Forrest M. Hoffman and William W. Hargrove
November 21, 2003
A performance test was performed to determine the optimal single-node configuration for the Walkers application on the Penguin Cluster. The Penguin Cluster consists of 22 Intel nodes (9 dual 1.0GHz Pentium IIIs, 3 dual 1.4GHz Pentium IIIs, and 10 dual 3.06GHz Xeons) interconnected with Dolphinics SCI cards using Scali MPI software. The application simultaneously uses both MPI (with a Master/Slave relationship) for distributed memory work allocation and POSIX threads (pthreads) for shared memory work distribution within a node. The user may choose the number of threads for slave nodes using a command-line flag. The purpose of this test is to 1) determine the performance impact of using a shared or private copy of the "footprints" map, 2) quantify the performance improvement using the new Xeon processors, and 3) quantify the performance impacts of the Xeon processor HyperThreading for this application.
These results show that two threads are better than four in all cases for these nodes, and that sharing the "footprints" map does not have a detrimental effect on performance. In fact, sharing the "footprints" map actually seems to improve performance slightly, especially with four threads.

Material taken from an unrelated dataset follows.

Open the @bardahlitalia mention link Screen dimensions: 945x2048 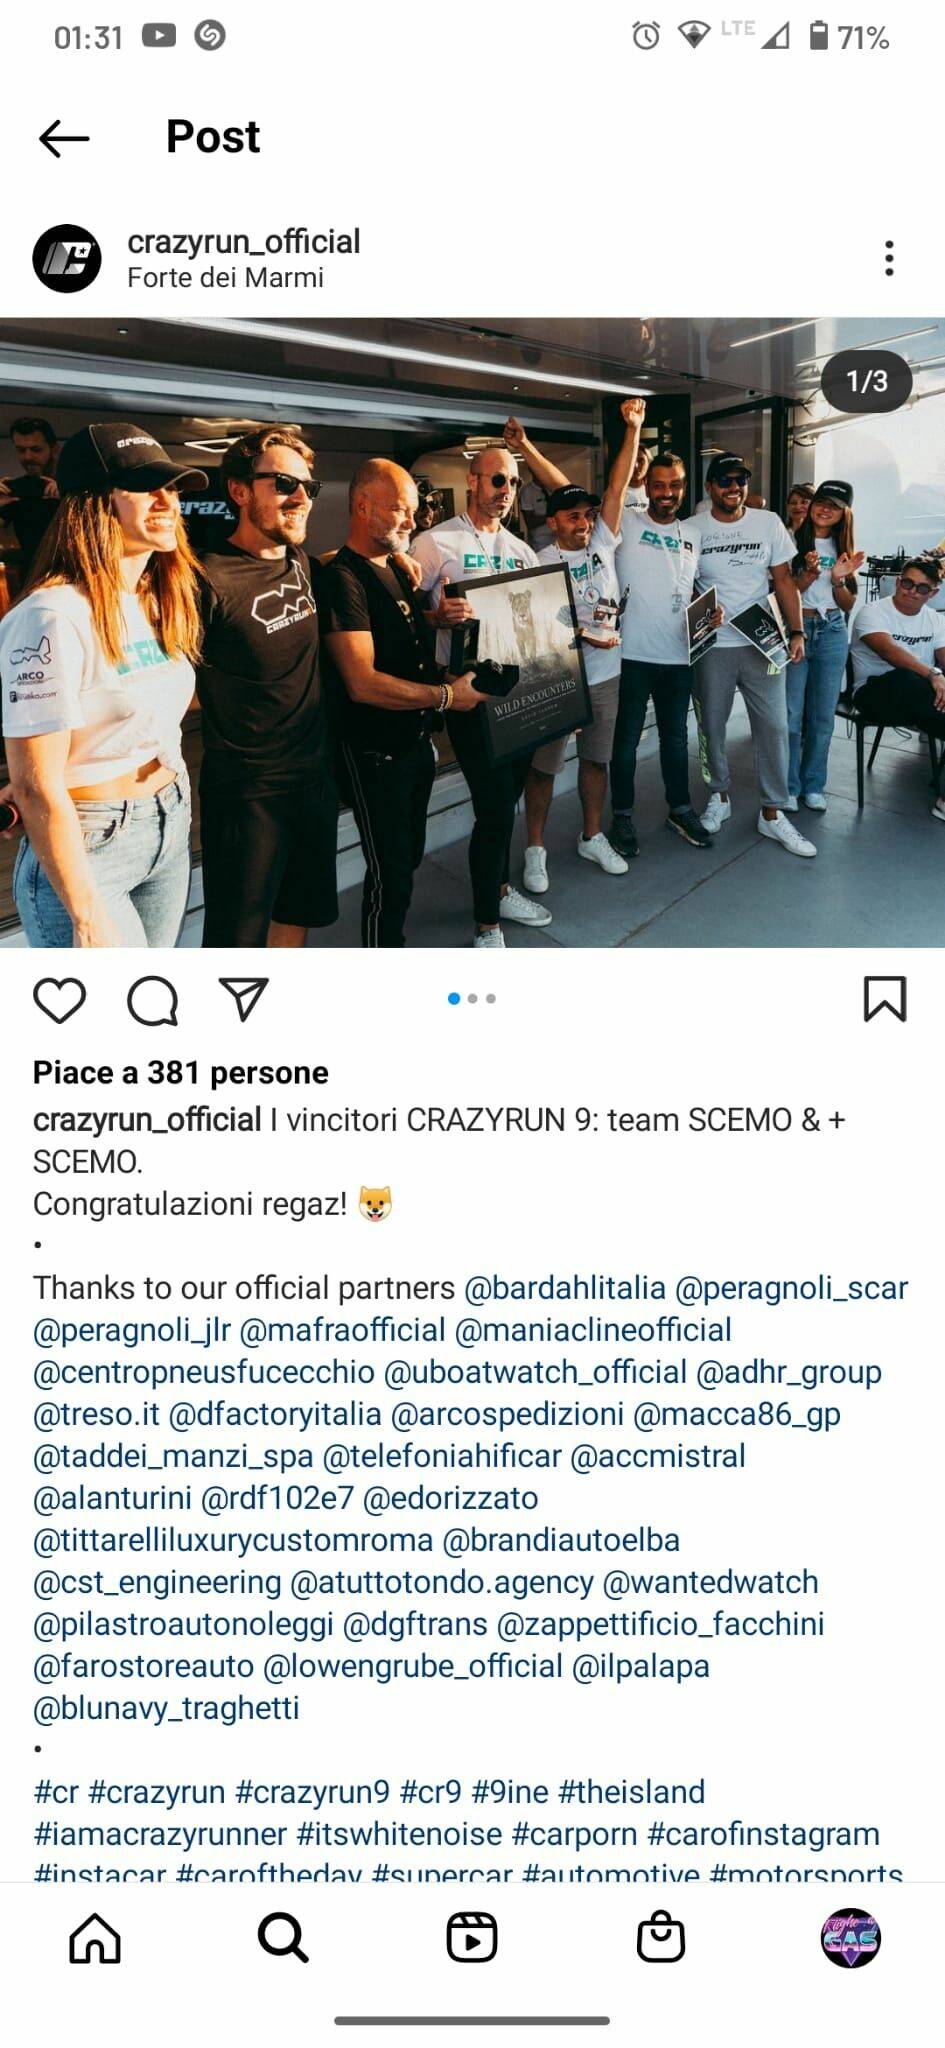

Using private copies for the "footprints" map more quickly increases the memory footprint as the number of threads increases; however, on machines with many SMP processors, contention for updating a shared "footprints" map could become a problem.
While the performance difference between the Pentium III and the Xeon was around a factor of three (as expected) when using two threads, it was very close to a factor of (only) two when using 4 threads. The reason for this difference is unclear. Never the less, the factor of 3.2 between the Pentium III and the Xeon for the two thread, shared map case is excellent.

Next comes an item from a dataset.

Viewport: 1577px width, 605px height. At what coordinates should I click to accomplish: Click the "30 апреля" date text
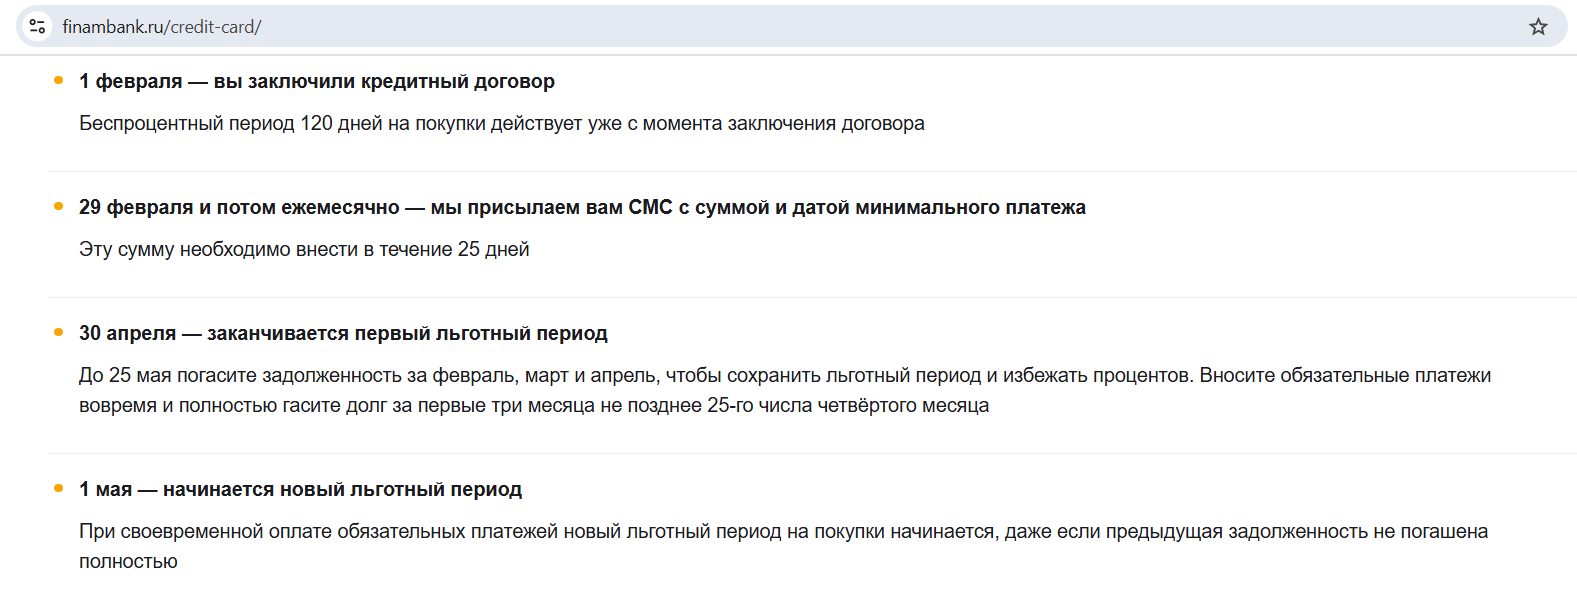tap(127, 333)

Of particular interest is the fact that HyperThreading (when enabled in the kernel of the dual Xeon node) actually has a small negative effect on performance. HyperThreading reduces performance resulting in a slighly larger run time. Moreover, this effect is more pronounced when using four threads. This result is somewhat surprising since HyperThreading was designed to improve performance on threaded applications such as the Walkers code.